When Independent TD Mattie McGrath was interrupted in full Dáil flow about controversial road traffic legislation last week he was on his feet for more than two hours.
Most other TDs had addressed the House for just 10 to 15 minutes on the Road Traffic (Amendment) Bill which will automatically ban first-time driving offenders for three months if caught with blood-alcohol levels of between 50 milligrams/100 millilitres and 80 milligrams/100 millilitres.
The Bill also strengthens penalties for car owners who allow unaccompanied learner drivers on the road in their vehicles and provides for the seizure of cars used by lone learner permit holders.
The learner drivers provision was being debated when Social Democrats TD Catherine Murphy used a rarely used rule – section 68 – to end the filibuster on this particular amendment. Numerous other amendments have yet to be considered when a repeat is highly possible.
The technicalities in relation to the “recommittal” of an amendment or section of a Bill, as in this case, meant there was no speaking time limits. “You could speak for the next month,” said Murphy.
“We had gone through hours and hours of debate” almost exclusively taken up by the rural TDs, Mattie McGrath and Kerry Independents Danny Healy-Rae and Michael Healy-Rae.
“We were hearing things important in their own right but they didn’t relate to the amendments and there was a lot of repetition,” she said.
The Independent TDs have fiercely defended their stance, even though Sinn Féin, most parties and Independents have accepted the Bill. Fianna Fáil has acknowledged its passage is inevitable.
Provisional licences
McGrath insisted he was representing his constituents and claimed the Bill was predicated on false statistics.
But Murphy said the Road Safety Authority did detailed research from individual inquests.
Michael Healy-Rae claimed Minister for Transport Shane Ross "is criminalising young people and their parents who drive on provisional licences and that is totally wrong", in rural areas with poor public transport infrastructure.
But this has enraged road safety campaigners, including people whose relatives died in crashes caused by unaccompanied learner drivers.
Several of them sat in the Dáil's public gallery over weeks of debate and filibustering, including Alec Lee.
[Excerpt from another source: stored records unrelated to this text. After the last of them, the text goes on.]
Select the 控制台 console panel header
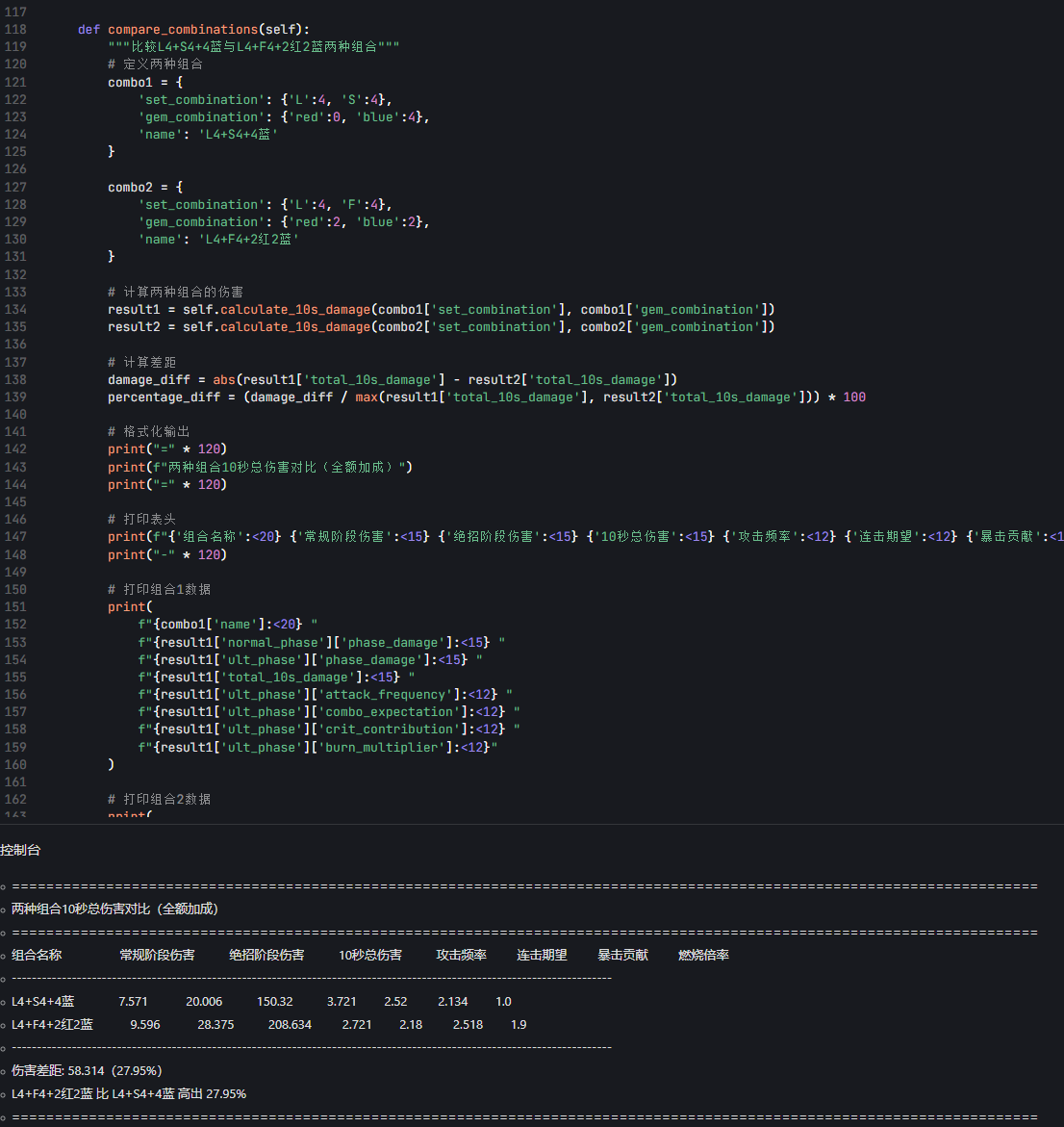This screenshot has width=1064, height=1127. click(x=21, y=850)
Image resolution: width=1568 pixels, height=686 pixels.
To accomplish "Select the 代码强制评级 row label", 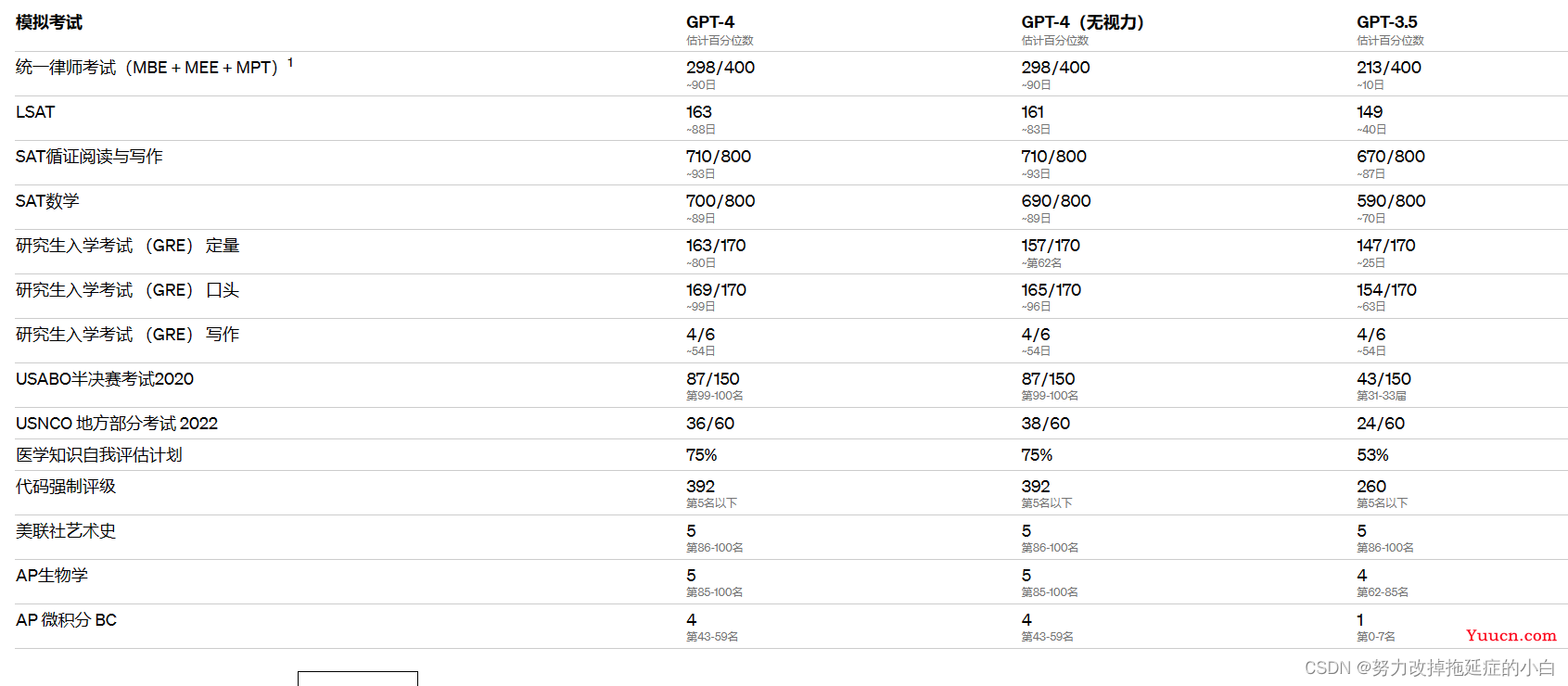I will coord(66,487).
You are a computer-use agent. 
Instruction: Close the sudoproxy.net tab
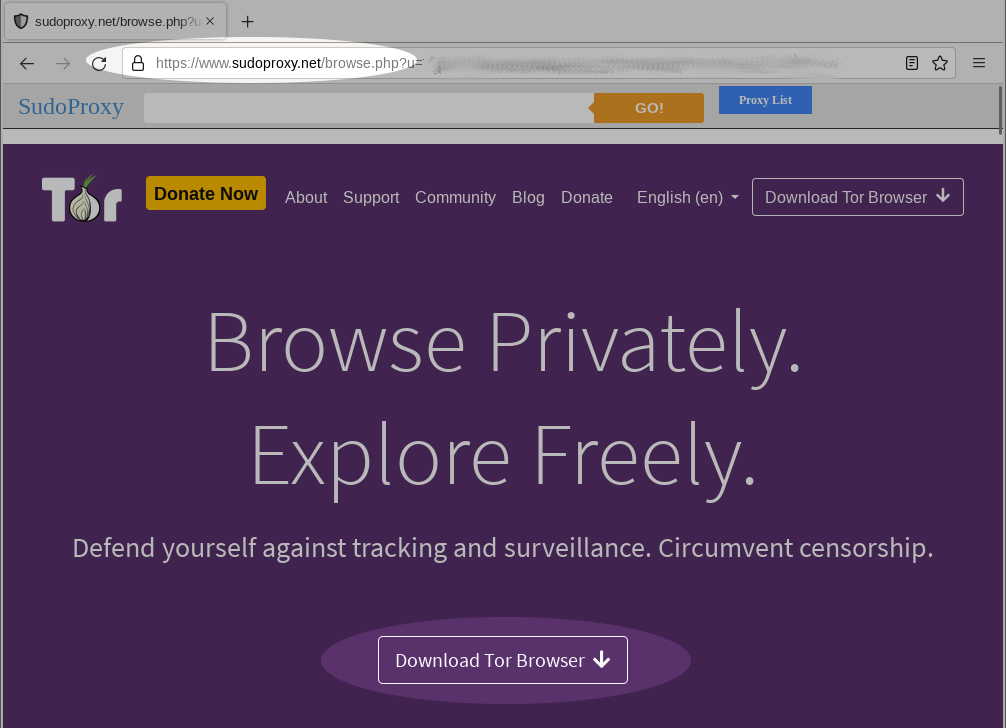pyautogui.click(x=210, y=21)
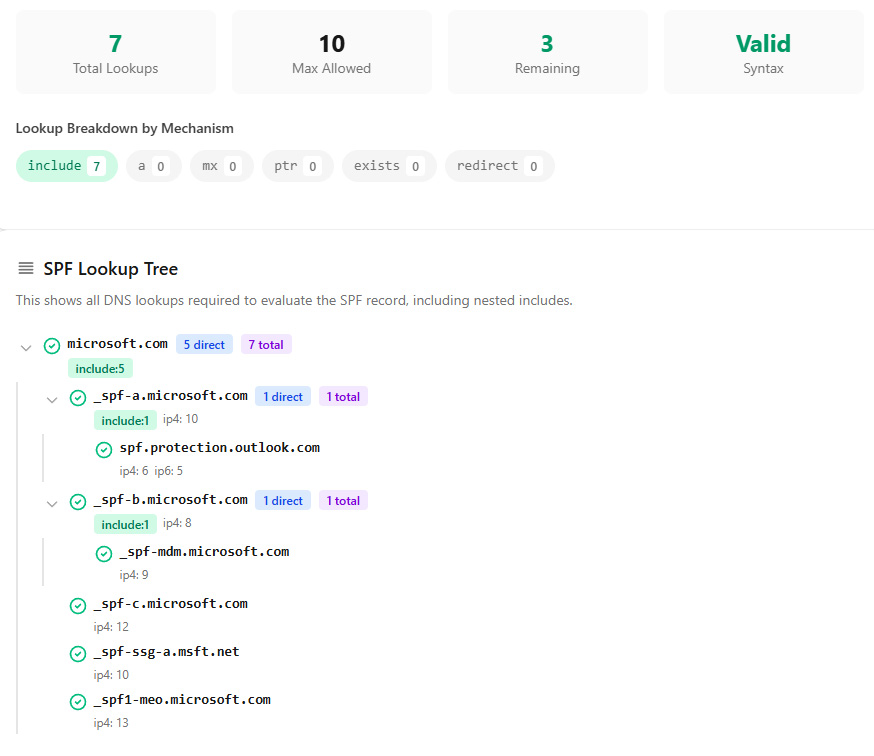Click the check icon beside _spf-c.microsoft.com
This screenshot has width=874, height=756.
(x=78, y=606)
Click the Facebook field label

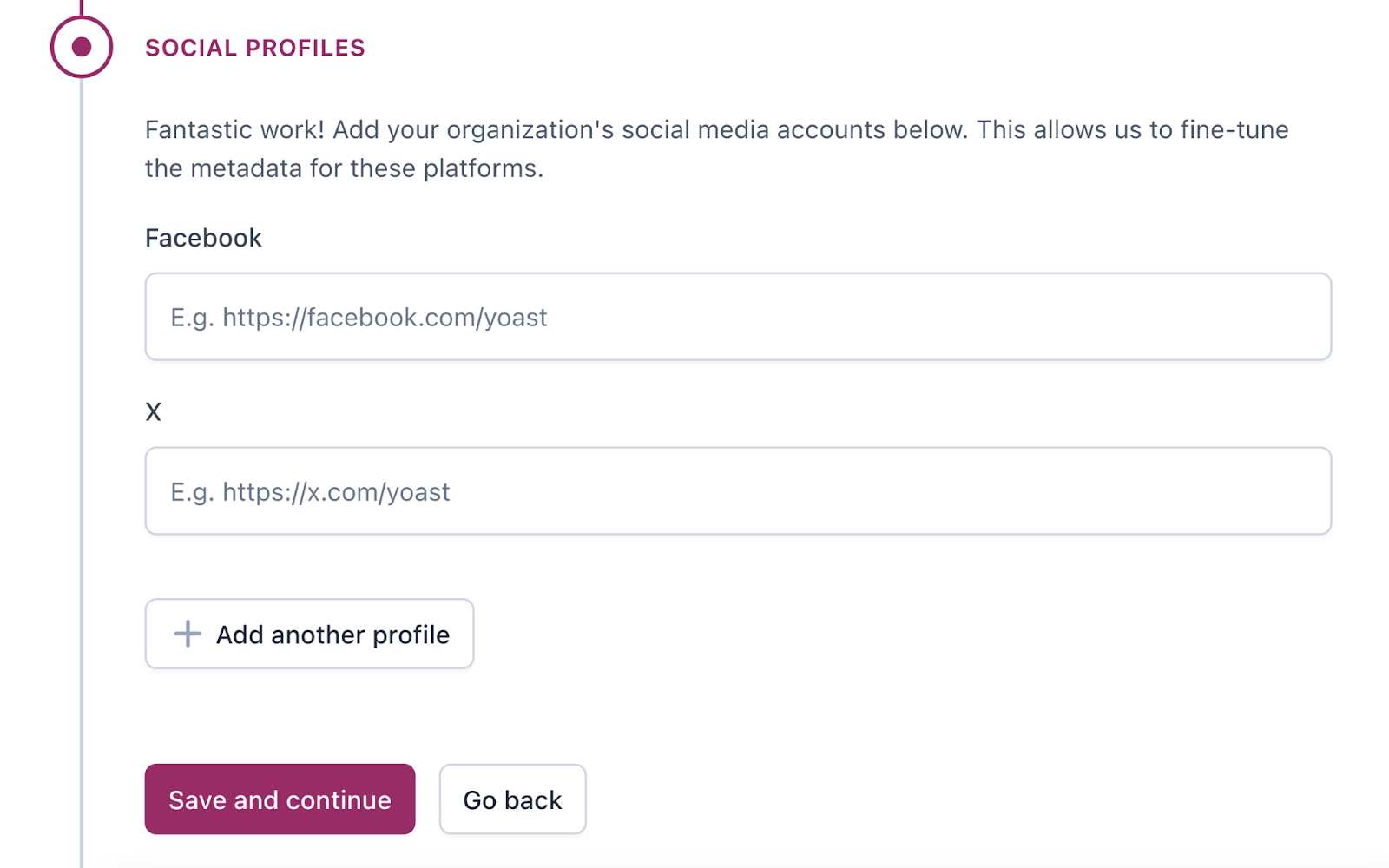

His 15-year-old daughter Carol was killed in 2001 as a passenger in a car in Clonmel, Co Tipperary, driven by a 17-year-old learner driver who also died in the crash.
A member of the Parc road safety campaign group, he is scathing of the rural TDs in the Dáil. “They’re taking the piss out of us,” he said, describing McGrath and the Healy-Rae brothers as “the three stooges”.
Lee said “they are only encouraging people to drive illegally,” both as learner drivers and by drink-driving.
At committee and again in the Dáil, Danny Healy-Rae said that “a pint and a half pint” did not make anyone a drink-driver.
Lee angrily rejected those comments. “Just because you don’t like a law it doesn’t mean you can ignore it. You can’t make a different law for rural Ireland.” He added that “more lives are lost in rural Ireland on the roads”.
The amendment to seize cars from unaccompanied learner drivers has been championed by Noel Clancy whose wife Geraldine and daughter Louise were killed by a learner driver in December 2015.
Rural initiative
Minister for Transport Shane Ross said the rural TDs “are using every ploy in the book to delay this life-saving measure”.
Ross said they were also speaking for longer on other Bills to prevent the Road Safety Bill getting to the floor of the House. He added that the second or introductory stage had already taken longer at more than 10 hours than the entire nine hours spent on 2016 road legislation.
Rather than encouraging motorists to drink a pint-and-a-half or more, he said Danny Healy-Rae ought to be supporting the rural transport initiative. This is a six-month pilot scheme with 50 new bus services across 19 counties to tackle social isolation in rural areas.
The Bill is scheduled for hearing again this week. The Minister and TDs supportive of it are waiting to see what happens. But the rural TDs remain defiant and early passage of the legislation remains unlikely.